>>

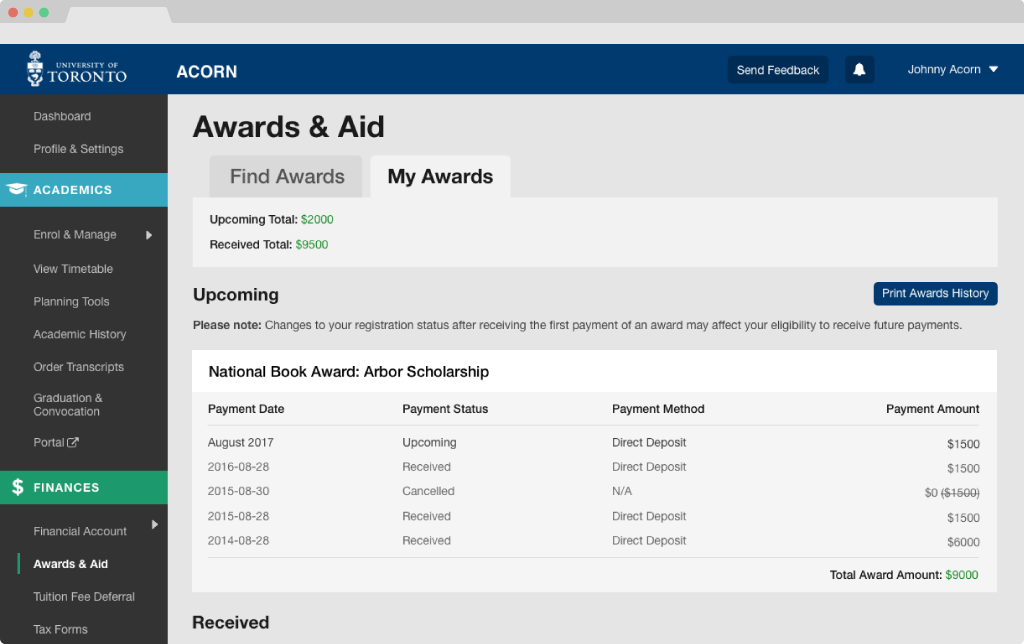Click the red close window dot

tap(13, 12)
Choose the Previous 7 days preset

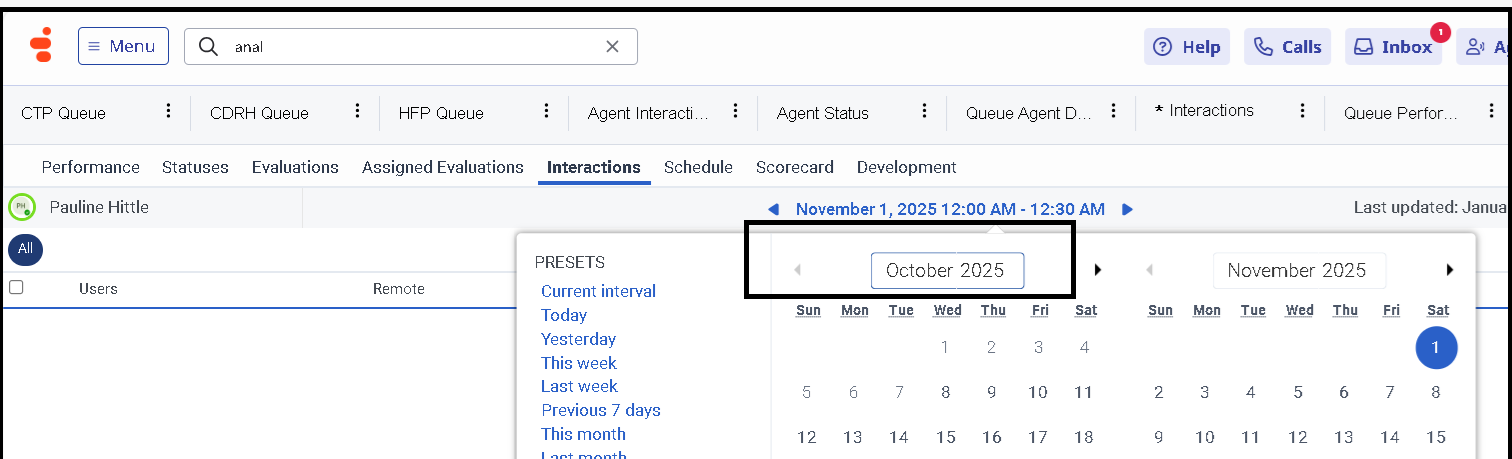click(x=600, y=410)
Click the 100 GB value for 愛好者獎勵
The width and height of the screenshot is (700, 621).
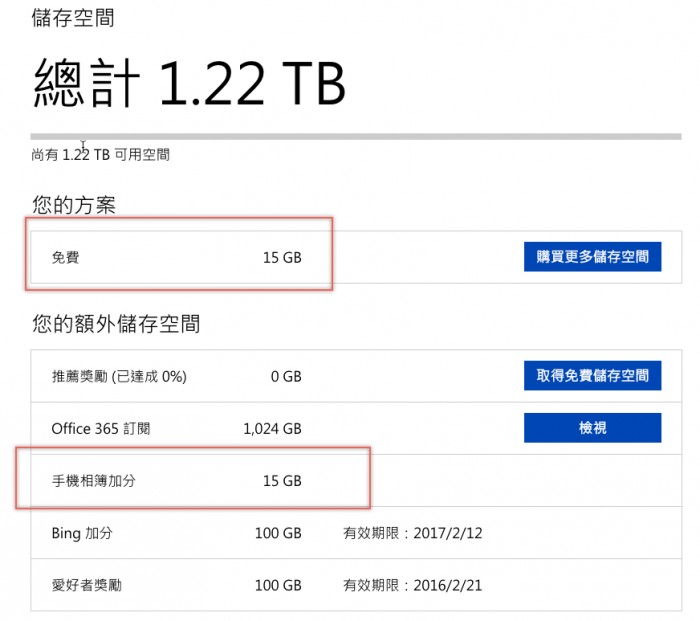pos(278,585)
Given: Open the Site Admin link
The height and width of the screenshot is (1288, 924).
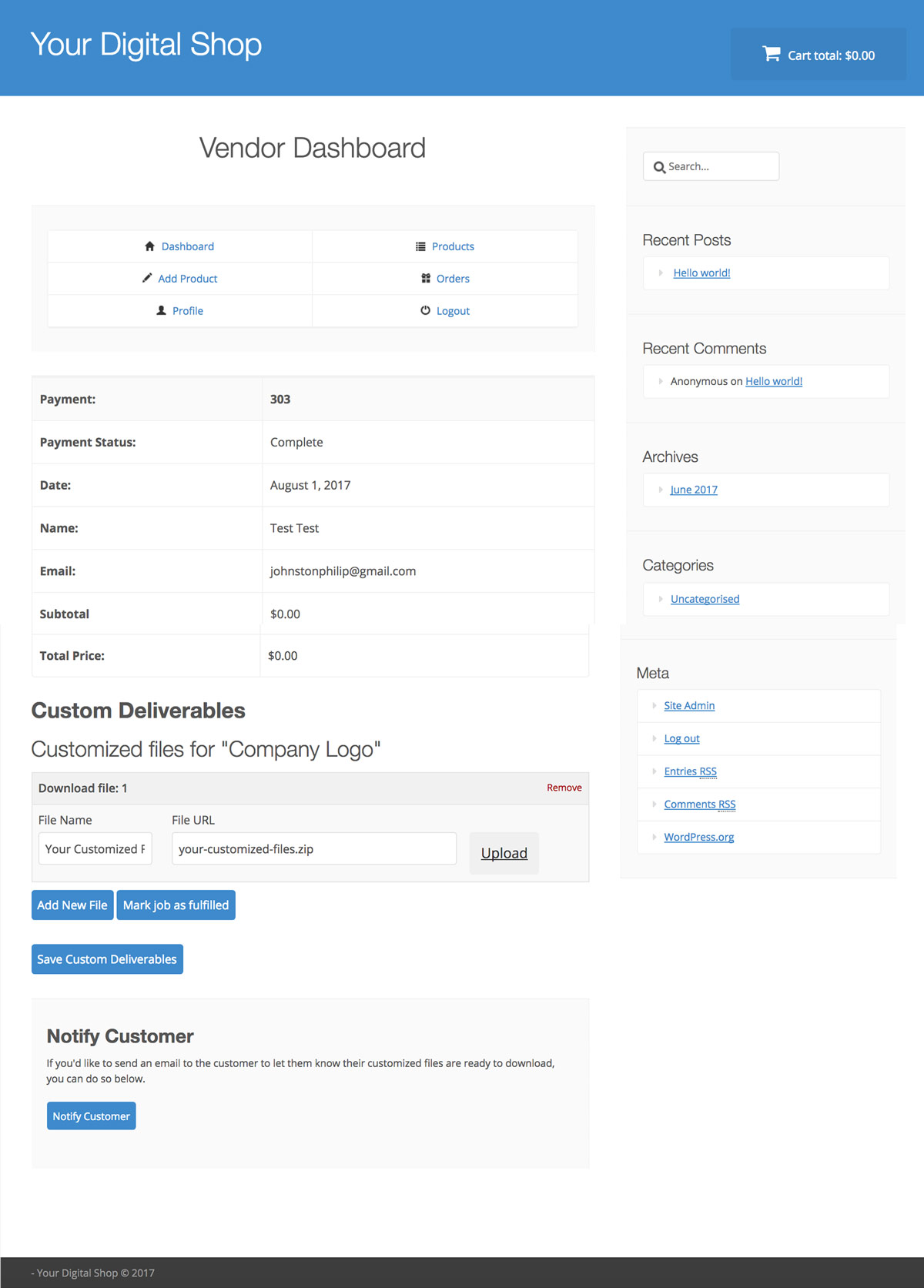Looking at the screenshot, I should (689, 706).
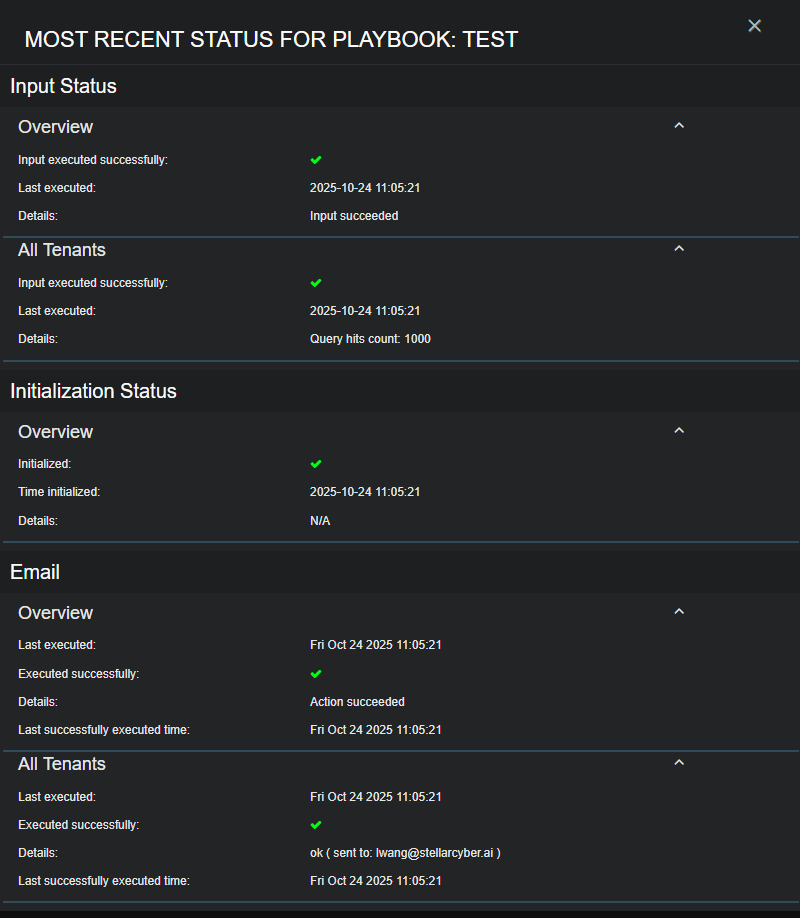This screenshot has width=800, height=918.
Task: Click green check under Input Status All Tenants
Action: 316,283
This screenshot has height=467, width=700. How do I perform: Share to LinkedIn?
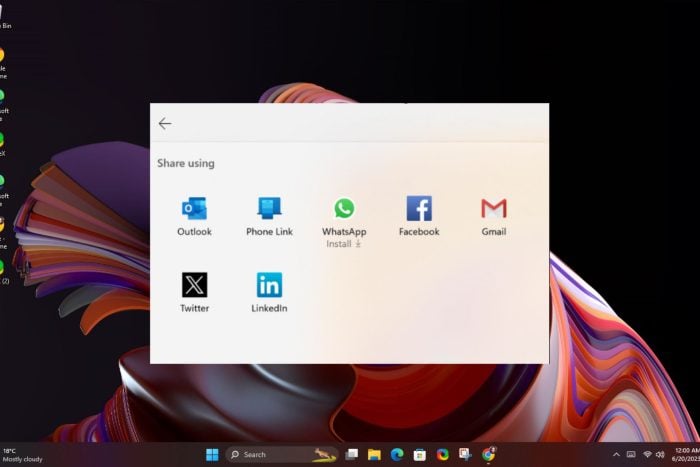(x=269, y=292)
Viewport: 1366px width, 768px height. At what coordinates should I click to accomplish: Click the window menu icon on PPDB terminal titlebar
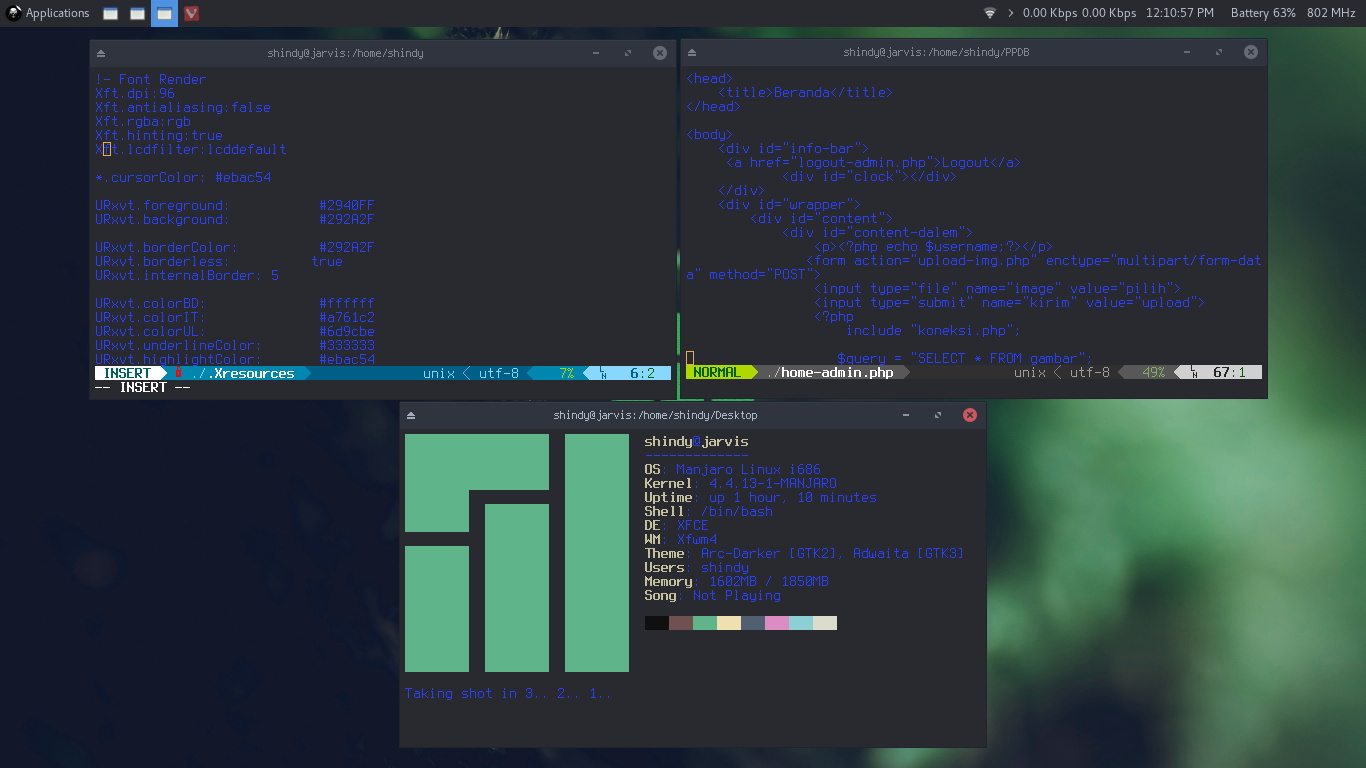tap(691, 51)
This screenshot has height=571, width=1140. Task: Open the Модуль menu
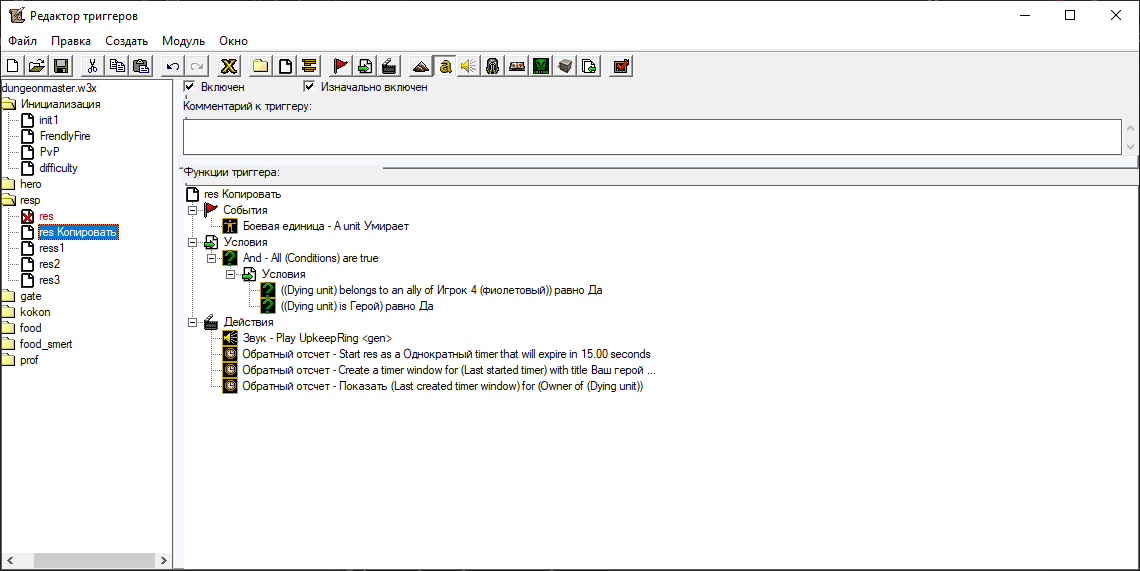click(x=183, y=41)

<<

# Problem details
Your answer must be exactly the lines from the one with "Click the 100 GB value for 愛好者獎勵" through the final line of the data, with no pictures in it.

# Solution to this task
Click the 100 GB value for 愛好者獎勵
The width and height of the screenshot is (700, 621).
pos(278,585)
Given: Open the Site Admin link
The height and width of the screenshot is (1288, 924).
Looking at the screenshot, I should (689, 706).
This screenshot has width=800, height=918.
Task: Click green check under Input Status All Tenants
Action: 316,283
This screenshot has height=467, width=700. How do I perform: Share to LinkedIn?
(x=269, y=292)
Viewport: 1366px width, 768px height. At what coordinates should I click to accomplish: Click the window menu icon on PPDB terminal titlebar
tap(691, 51)
This screenshot has height=571, width=1140. Task: Open the Модуль menu
click(x=183, y=41)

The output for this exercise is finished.